There are a lot of distractions in life. There are a lot of things that seem so sweet and tempting to have or to experience. As the world has moved more and more into a fast food culture of getting quick results when you want them (“Click this!” “Check out this 5 second clip!”), it is becoming harder to have will power and to keep focused on what is truly good.

When Moses went up the mountain to meet with the Lord to get the 10 Commandments, his time on the mountain took longer than what the people expected. They became anxious and demanded for Aaron to make them gods that they could see and worship (just like all the idols they had grown up seeing in Egypt). Aaron obliged and they made a golden calf to represent their god and they worshiped it. When Moses saw what they had done he was filled with anger. Exodus 32:20 reads – “He took the calf that they had made and burned it with fire and ground it to powder and scattered it on the water and made the people of Israel drink it.”

That beautiful golden calf that had just hours earlier been the god the people of Israel were worshiping had now likely become bad diarrhea. It had clearly become excrement. What had been so glorious and alluring to the Israelites was now a smelly mess, likely also causing pain and discomfort to their bodies.

Everything we do outside of God’s will is poo in the end. It might be really tempting to go your own way and ignore God’s counsel, perhaps give in to a sin or choose a course of life that you know God doesn’t have planned for you. It’s not going to end well though. I’ve never met someone who got horrible food poisoning later say, “Yeah, but the meal was worth it.” The meal definitely tasted okay when it was being eaten, but the amount of pain in the end far outweighed whatever joy there originally was.

Philippians 3:8 – Indeed, I count everything as loss because of the surpassing worth of knowing Christ Jesus my Lord.
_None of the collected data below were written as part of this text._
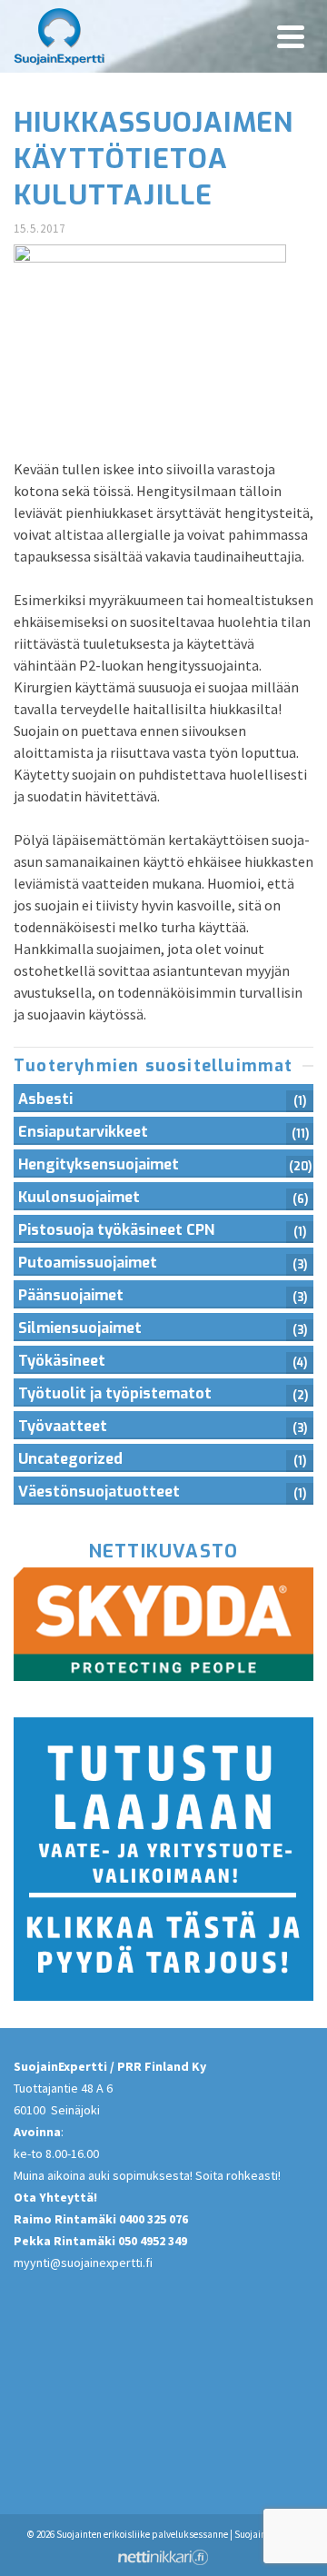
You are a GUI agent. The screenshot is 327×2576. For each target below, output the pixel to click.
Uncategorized (70, 1458)
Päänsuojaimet (71, 1295)
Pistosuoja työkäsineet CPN (116, 1229)
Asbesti (45, 1099)
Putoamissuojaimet (87, 1262)
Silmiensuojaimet (80, 1328)
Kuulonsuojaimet (79, 1197)
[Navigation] (290, 36)
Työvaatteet (62, 1426)
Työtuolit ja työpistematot (115, 1393)
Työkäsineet (61, 1360)
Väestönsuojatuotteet (99, 1491)
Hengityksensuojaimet (98, 1164)
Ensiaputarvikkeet (83, 1131)
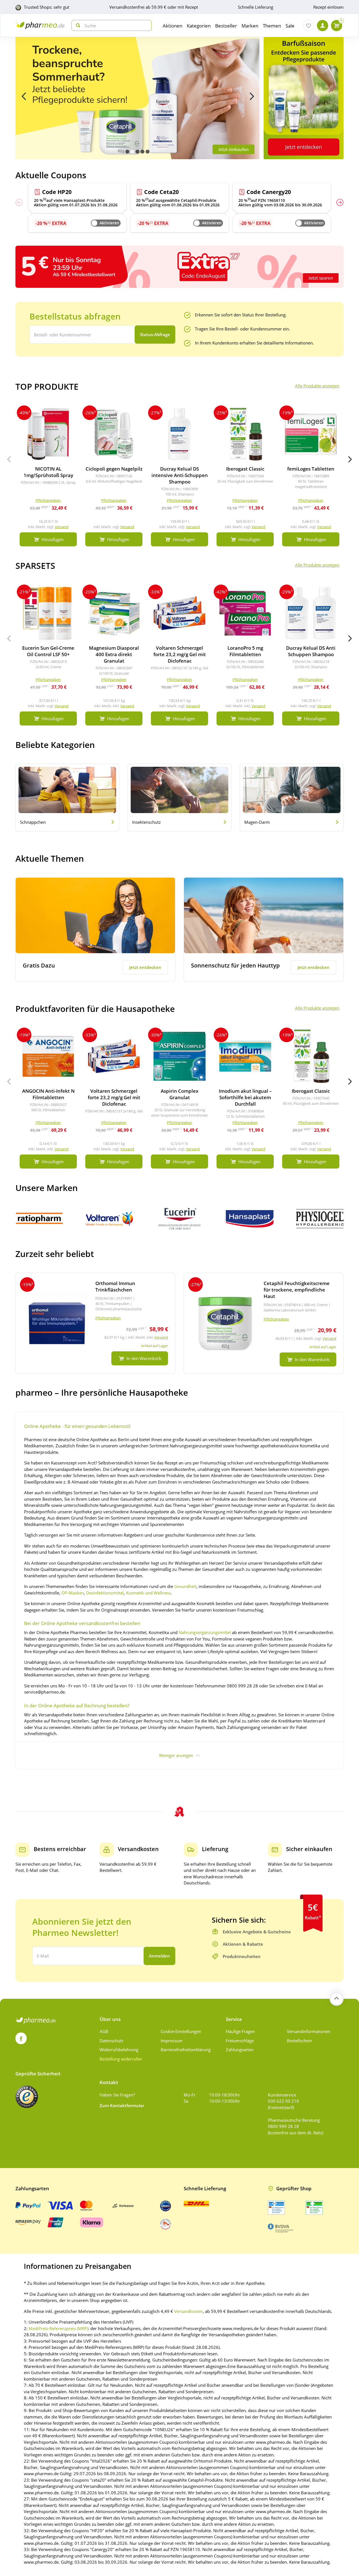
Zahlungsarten (240, 2049)
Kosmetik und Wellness (148, 1593)
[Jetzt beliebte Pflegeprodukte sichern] (137, 98)
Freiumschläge (240, 2040)
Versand (61, 526)
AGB (104, 2031)
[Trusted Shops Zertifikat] (26, 2097)
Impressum (172, 2040)
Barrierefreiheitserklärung (186, 2049)
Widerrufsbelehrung (119, 2049)
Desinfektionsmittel (105, 1593)
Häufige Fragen (240, 2031)
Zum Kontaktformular (122, 2105)
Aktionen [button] (172, 25)
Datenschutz (111, 2040)
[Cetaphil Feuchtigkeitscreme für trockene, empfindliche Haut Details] (263, 1323)
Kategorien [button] (199, 25)
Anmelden (159, 1956)
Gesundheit (185, 1586)
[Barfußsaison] (304, 98)
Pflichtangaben (108, 1317)
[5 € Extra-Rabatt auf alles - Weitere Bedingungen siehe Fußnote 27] (179, 266)
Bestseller (226, 25)
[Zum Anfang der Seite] (337, 1999)
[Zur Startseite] (40, 25)
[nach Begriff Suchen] (77, 25)
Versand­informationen (308, 2031)
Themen (272, 25)
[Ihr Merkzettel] (308, 25)
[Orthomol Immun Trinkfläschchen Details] (95, 1323)
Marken (249, 25)
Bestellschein (299, 2040)
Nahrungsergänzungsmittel (205, 1632)
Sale (290, 25)
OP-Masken (72, 1593)
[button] (127, 152)
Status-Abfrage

For his sake I have suffered the loss of all things and count them as rubbish (in the Greek: refuse/animal excrement) in order that I may gain Christ.

I think God made our digestive system to show that as great as things of this world can be, in the end it’s all poo that should be flushed away. It’s the things of the spiritual, the things of God, that last forever. Love, joy, and peace are eternal; none of them grow stale, moldy, or rusty. God has given us different things here on earth to enjoy as we go through life, but in the end our greatest joy will be found walking with Him, knowing Him more, and loving others.

Choose what really lasts. You won’t regret it.

1 comment:

Emilie BoivinDecember 2, 2014 at 4:11 pmReply

Very timely post where I am concerned. The temptation to choose a path God as not set before us is sometime getting more of our attention a than it should, but in the end, it’s all time wasted, at best.